Quelle a été votre méthode ? En quoi est-elle nouvelle ?

On a utilisé un modèle mathématique qui va représenter la réponse des glaciers à l'évolution du climat future. Par rapport aux études précédentes, on a utilisé des nouvelles observations pour calibrer le modèle, qu'il soit le plus réaliste possible. En particulier, des observations satellitaires au cours des 20 dernières années. C'est une période où les pertes de masses s'accélèrent et le modèle prend en compte cette accélération. On a aussi ajouté deux modules inclure deux mécanismes qui jusqu'à présent n'étaient pas pris en compte. Le premier, c'est le vêlage d'icebergs - c'est-à-dire que les glaciers qui se terminent dans les océans et dans les lacs vont se fracturer au niveau de leur front et libérer des blocs de glace, ce qui contribue à la perte de masse des glaciers. Et un deuxième module pour représenter le fait que les langues glacières, comme par exemple celle de la Mer de Glace, sont de plus en plus sales, couvertes de débris.


L'étude projette qu'au mieux, 49% des glaciers dans le monde sont menacés de disparition d'ici la fin du siècle. Qu'en est-il dans les Alpes ?

Nos projections indiquent que si la hausse des températures n'est pas maîtrisée et si elle atteint 4°C à l'échelle globale, l'intégralité des glaciers de l'arc alpin disparaîtrait. Il restera au mieux 1% des glaciers. En revanche, si on arrive à limiter la hausse des températures à 1,5°C avec des restrictions drastiques des émissions de gaz à effet de serre, on conserve une petite fraction des glaciers alpins, soit 15%. Ce qui montre qu'ils sont très sensibles, très vulnérables et déjà en profond déséquilibre avec le climat. Ça explique ces pertes massives, quel que soit le scénario futur.

Quels glaciers sont plus aptes à subsister ?

Les rares glaciers des Alpes qui vont pouvoir perdurer au-delà de 2100, si la hausse des températures n'est pas trop forte, ce sont les glaciers de plus haute altitude.

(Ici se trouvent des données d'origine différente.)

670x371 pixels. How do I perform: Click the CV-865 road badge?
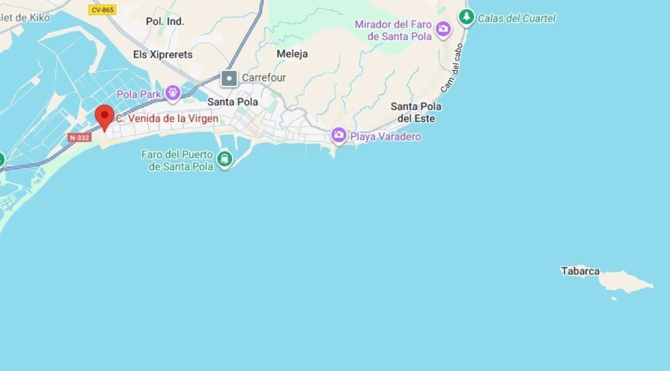point(102,10)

Typiquement, on peut espérer garder quelques bouts de la Mer de Glace et des bouts de glaciers autour du sommet du mont Blanc ou mont Rose. Donc vraiment les sommets les plus hauts de l'arc alpin, au-dessus de 4000 m. En dessous de ces altitudes-là, tous les glaciers sont condamnés.

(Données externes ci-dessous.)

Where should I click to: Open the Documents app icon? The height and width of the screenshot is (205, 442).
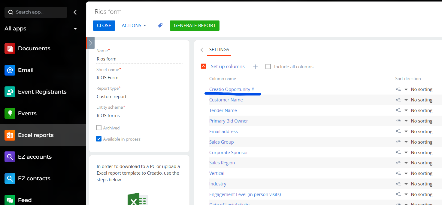point(10,48)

Est-il encore possible d'enrayer ce phénomène ?

Pour conserver quelques glaciers dans les Alpes, la seule option c'est d'arriver à suivre des scénarios plus favorables, avec une hausse de la température qui est limitée à 1,5 et 2°C. Après, localement il y a des initiatives pour essayer de protéger quelques bouts de glaciers au niveau des stations de ski. Mais c'est une démarche un peu illusoire qui va concerner des toutes petites surfaces et on est incapables d'aller protéger, par des techniques quelles qu'elles soient, les glaciers à l'échelle de toute une chaîne de montagnes.

Quel est votre sentiment face à ces résultats ?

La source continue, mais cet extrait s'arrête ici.